(Pixel coordinate grounding data)
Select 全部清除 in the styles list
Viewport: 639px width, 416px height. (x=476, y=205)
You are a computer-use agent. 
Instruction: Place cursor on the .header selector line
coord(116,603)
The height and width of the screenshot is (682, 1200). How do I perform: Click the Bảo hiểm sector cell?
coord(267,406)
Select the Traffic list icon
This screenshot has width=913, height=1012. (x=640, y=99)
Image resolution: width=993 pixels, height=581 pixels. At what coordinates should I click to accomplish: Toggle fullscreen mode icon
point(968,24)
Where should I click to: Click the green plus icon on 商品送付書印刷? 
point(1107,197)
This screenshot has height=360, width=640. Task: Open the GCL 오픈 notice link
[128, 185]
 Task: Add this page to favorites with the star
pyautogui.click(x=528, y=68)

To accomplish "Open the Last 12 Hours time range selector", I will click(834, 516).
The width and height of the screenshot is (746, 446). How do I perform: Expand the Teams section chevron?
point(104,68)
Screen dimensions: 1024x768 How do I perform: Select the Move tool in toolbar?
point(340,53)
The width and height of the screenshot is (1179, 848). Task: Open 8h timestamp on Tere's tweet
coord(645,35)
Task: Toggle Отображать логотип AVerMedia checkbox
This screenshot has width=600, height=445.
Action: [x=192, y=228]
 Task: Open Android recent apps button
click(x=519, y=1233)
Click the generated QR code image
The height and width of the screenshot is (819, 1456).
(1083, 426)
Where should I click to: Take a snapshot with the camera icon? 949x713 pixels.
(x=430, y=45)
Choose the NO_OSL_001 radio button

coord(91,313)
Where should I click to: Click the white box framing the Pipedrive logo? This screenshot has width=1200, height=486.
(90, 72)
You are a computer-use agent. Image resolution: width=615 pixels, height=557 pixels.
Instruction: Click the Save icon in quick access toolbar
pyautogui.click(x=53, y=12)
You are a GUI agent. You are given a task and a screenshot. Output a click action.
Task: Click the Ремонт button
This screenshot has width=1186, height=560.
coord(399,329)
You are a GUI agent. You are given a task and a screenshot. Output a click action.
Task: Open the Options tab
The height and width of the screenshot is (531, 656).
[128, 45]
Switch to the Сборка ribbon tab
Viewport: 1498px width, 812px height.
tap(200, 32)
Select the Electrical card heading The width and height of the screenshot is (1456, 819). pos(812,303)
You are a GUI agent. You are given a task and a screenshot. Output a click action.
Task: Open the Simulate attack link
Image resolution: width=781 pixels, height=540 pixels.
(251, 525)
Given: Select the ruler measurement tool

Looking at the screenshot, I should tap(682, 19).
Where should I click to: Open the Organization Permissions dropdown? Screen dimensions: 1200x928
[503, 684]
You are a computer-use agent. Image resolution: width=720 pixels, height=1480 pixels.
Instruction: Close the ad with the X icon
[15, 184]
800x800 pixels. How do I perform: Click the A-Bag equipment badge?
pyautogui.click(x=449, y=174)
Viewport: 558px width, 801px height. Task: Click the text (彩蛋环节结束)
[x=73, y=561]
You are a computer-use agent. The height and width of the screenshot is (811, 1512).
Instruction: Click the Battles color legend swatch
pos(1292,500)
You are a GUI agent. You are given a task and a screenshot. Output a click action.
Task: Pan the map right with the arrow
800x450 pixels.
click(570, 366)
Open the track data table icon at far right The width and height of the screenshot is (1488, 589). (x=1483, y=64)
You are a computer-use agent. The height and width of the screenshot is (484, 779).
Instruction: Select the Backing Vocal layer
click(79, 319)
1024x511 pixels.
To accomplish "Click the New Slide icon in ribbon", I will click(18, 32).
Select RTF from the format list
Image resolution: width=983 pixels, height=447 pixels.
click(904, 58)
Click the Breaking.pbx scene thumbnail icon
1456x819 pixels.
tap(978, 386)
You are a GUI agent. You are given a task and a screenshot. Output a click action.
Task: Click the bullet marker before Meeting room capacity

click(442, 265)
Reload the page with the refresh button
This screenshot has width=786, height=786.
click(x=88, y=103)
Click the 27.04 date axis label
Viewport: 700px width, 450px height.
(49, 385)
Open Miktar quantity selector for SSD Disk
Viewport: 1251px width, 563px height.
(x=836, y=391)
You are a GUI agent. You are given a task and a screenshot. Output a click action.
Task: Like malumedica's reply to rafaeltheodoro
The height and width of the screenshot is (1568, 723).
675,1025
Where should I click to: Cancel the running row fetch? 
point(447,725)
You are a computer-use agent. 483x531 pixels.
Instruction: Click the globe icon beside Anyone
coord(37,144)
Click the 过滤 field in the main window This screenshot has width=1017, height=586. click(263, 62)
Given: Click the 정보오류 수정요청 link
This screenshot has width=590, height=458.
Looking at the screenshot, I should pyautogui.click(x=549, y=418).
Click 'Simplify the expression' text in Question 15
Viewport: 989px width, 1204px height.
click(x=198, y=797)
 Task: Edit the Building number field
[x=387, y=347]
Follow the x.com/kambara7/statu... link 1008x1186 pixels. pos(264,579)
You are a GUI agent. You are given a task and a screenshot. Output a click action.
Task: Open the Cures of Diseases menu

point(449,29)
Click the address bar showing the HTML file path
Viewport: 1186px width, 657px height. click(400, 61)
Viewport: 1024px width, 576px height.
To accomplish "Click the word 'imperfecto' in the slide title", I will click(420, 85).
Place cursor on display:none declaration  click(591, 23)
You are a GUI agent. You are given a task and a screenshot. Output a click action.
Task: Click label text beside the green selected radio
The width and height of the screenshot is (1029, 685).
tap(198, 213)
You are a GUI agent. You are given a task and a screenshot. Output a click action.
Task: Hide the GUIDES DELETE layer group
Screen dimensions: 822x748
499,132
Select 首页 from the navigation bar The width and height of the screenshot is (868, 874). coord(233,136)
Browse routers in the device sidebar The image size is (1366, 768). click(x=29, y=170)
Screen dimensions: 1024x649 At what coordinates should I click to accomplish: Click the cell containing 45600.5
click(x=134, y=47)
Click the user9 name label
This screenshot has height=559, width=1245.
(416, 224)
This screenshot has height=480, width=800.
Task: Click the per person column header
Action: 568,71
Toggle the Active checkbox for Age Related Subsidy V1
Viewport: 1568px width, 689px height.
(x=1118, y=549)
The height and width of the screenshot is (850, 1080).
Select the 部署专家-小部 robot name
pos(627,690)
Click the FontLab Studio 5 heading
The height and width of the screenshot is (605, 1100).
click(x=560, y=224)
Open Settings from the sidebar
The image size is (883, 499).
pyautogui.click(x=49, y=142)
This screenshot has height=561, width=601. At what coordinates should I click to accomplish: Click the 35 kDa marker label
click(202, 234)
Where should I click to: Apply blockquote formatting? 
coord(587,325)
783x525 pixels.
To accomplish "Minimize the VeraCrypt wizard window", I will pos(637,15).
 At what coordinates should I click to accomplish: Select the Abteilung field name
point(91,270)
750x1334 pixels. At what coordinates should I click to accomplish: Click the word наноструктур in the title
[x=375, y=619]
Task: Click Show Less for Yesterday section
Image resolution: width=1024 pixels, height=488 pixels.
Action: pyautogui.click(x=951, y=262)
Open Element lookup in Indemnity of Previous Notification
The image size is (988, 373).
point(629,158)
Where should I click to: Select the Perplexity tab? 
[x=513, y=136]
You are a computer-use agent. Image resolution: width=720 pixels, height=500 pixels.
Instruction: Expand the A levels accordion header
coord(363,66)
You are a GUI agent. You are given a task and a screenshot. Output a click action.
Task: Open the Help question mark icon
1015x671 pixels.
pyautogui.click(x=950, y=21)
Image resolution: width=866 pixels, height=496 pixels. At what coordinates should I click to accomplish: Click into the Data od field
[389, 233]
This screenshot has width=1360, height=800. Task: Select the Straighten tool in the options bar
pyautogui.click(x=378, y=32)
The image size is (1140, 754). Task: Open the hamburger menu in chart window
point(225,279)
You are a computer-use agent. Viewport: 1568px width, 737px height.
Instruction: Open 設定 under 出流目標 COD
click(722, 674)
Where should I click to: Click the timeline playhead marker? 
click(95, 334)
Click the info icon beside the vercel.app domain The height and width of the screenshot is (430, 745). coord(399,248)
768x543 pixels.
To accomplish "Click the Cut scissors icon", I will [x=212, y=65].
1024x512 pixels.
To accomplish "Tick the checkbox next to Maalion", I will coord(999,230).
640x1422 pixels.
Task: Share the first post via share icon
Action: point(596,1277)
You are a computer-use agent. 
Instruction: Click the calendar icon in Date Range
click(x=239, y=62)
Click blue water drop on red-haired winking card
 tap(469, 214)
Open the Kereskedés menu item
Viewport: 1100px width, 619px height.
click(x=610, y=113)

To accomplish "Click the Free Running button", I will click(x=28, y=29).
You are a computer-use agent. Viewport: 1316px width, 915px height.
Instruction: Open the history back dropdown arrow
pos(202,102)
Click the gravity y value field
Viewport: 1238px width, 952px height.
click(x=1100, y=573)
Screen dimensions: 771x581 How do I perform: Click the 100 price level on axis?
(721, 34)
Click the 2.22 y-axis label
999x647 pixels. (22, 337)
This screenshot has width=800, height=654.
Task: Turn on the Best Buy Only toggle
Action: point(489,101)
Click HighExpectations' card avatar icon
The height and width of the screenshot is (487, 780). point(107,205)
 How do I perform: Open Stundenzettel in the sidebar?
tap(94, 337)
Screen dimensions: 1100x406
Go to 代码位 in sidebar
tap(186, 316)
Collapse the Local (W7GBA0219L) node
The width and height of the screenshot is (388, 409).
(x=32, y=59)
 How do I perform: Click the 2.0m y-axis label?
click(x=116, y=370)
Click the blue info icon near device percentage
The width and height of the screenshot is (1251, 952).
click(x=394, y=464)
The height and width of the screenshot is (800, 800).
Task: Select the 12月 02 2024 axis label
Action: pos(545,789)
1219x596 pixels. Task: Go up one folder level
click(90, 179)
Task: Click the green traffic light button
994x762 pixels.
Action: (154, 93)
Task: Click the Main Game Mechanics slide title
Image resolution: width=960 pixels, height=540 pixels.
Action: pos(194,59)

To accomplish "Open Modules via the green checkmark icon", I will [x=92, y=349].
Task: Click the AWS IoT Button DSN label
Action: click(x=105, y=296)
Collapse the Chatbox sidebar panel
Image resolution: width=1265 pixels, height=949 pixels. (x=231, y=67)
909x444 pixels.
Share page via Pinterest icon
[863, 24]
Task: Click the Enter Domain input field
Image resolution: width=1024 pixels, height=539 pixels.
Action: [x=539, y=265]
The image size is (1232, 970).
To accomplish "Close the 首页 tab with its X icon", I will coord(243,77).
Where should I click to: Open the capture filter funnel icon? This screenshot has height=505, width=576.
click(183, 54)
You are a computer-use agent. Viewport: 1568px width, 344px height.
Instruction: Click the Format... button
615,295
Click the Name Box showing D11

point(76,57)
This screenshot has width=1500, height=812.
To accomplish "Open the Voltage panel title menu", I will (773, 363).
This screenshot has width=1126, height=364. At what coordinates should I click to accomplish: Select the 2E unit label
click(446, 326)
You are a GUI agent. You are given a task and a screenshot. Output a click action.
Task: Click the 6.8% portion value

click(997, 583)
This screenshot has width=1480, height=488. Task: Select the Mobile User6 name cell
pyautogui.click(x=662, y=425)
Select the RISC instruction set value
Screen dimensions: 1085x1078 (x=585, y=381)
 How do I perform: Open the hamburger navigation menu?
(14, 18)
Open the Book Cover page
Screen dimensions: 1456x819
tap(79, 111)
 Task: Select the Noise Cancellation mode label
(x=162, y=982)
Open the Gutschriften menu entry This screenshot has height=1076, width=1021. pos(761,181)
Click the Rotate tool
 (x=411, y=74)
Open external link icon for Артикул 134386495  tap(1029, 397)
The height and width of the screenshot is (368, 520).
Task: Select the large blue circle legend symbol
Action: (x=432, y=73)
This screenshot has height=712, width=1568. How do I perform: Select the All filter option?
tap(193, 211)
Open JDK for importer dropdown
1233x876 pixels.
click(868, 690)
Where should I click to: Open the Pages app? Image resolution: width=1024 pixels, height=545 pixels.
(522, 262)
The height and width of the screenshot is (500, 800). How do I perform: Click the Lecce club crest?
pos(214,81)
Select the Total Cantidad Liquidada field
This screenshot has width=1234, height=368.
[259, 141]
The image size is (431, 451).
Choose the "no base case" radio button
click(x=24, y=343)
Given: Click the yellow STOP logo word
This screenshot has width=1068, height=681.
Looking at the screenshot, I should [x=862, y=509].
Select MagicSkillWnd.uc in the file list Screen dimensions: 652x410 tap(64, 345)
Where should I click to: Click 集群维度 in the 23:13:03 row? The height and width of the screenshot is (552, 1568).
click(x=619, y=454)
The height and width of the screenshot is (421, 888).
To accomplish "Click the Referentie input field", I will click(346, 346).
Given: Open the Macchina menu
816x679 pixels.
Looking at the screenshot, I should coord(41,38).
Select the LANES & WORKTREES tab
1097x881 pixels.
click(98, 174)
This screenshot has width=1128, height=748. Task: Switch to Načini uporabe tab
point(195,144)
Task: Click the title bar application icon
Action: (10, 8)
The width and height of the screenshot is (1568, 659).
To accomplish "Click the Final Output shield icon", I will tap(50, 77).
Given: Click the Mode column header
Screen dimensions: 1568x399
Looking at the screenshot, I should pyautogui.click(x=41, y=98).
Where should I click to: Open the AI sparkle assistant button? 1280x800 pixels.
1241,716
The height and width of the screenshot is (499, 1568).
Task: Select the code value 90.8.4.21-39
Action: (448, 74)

(Action item) Write out each line of the data that holds the string "computer".

(Answer to the exercise)
You are a computer-use agent. 
You are a computer-use agent. Image resolution: width=615 pixels, height=557 pixels.
You are a computer-use agent. Image resolution: width=720 pixels, height=1480 pixels.
You are a computer-use agent. The height and width of the screenshot is (811, 1512).
You are a computer-use agent. The height and width of the screenshot is (484, 779).
You are a computer-use agent. 483x531 pixels.
You are a computer-use agent. Image resolution: width=720 pixels, height=500 pixels.
You are a computer-use agent. Viewport: 1568px width, 737px height.
You are a computer-use agent. 
You are a computer-use agent. Viewport: 1316px width, 915px height.
You are a computer-use agent. Viewport: 1568px width, 344px height.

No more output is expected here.